--- Material provided Enclosed Below ---

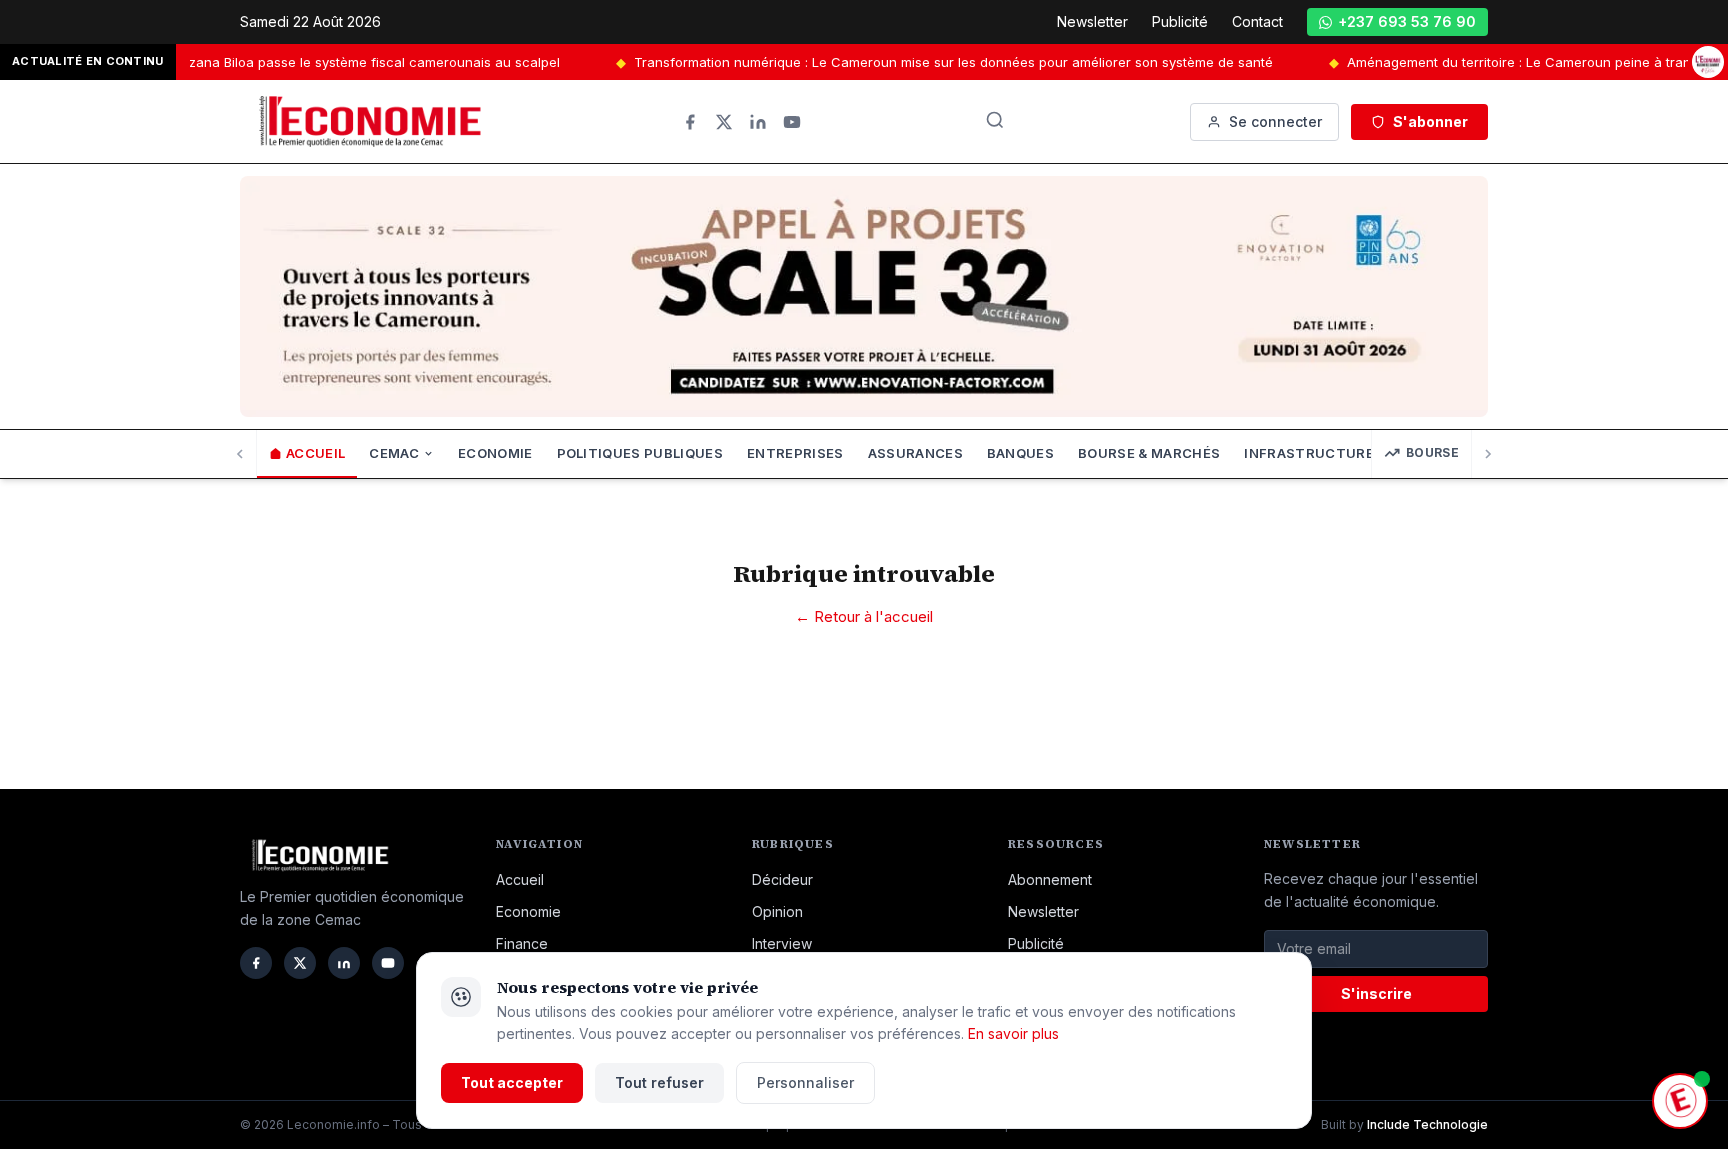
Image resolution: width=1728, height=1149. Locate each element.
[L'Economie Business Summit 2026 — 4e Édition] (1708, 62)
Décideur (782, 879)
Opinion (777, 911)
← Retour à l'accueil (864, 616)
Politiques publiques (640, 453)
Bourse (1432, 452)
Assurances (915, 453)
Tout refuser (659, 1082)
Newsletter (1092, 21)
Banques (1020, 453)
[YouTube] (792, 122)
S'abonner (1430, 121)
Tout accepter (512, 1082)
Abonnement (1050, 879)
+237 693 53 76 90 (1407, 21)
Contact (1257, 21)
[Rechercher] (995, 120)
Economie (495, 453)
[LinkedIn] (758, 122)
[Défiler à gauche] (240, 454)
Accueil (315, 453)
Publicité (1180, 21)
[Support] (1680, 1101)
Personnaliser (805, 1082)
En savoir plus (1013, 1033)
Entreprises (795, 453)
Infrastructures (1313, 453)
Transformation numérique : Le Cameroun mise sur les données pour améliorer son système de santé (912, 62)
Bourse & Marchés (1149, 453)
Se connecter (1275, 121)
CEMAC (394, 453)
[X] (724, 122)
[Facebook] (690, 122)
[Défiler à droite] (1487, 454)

--- End of Enclosed Material provided ---

Could you restate the entries word for word, skipping any pictures?

_Task output_
Image resolution: width=1728, height=1149. Locate each element.
[L'Economie Business Summit 2026 — 4e Édition] (1708, 62)
Décideur (782, 879)
Opinion (777, 911)
← Retour à l'accueil (864, 616)
Politiques publiques (640, 453)
Bourse (1432, 452)
Assurances (915, 453)
Tout refuser (659, 1082)
Newsletter (1092, 21)
Banques (1020, 453)
[YouTube] (792, 122)
S'abonner (1430, 121)
Tout accepter (512, 1082)
Abonnement (1050, 879)
+237 693 53 76 90 (1407, 21)
Contact (1257, 21)
[Rechercher] (995, 120)
Economie (495, 453)
[LinkedIn] (758, 122)
[Défiler à gauche] (240, 454)
Accueil (315, 453)
Publicité (1180, 21)
[Support] (1680, 1101)
Personnaliser (805, 1082)
En savoir plus (1013, 1033)
Entreprises (795, 453)
Infrastructures (1313, 453)
Transformation numérique : Le Cameroun mise sur les données pour améliorer son système de santé (912, 62)
Bourse & Marchés (1149, 453)
Se connecter (1275, 121)
CEMAC (394, 453)
[X] (724, 122)
[Facebook] (690, 122)
[Défiler à droite] (1487, 454)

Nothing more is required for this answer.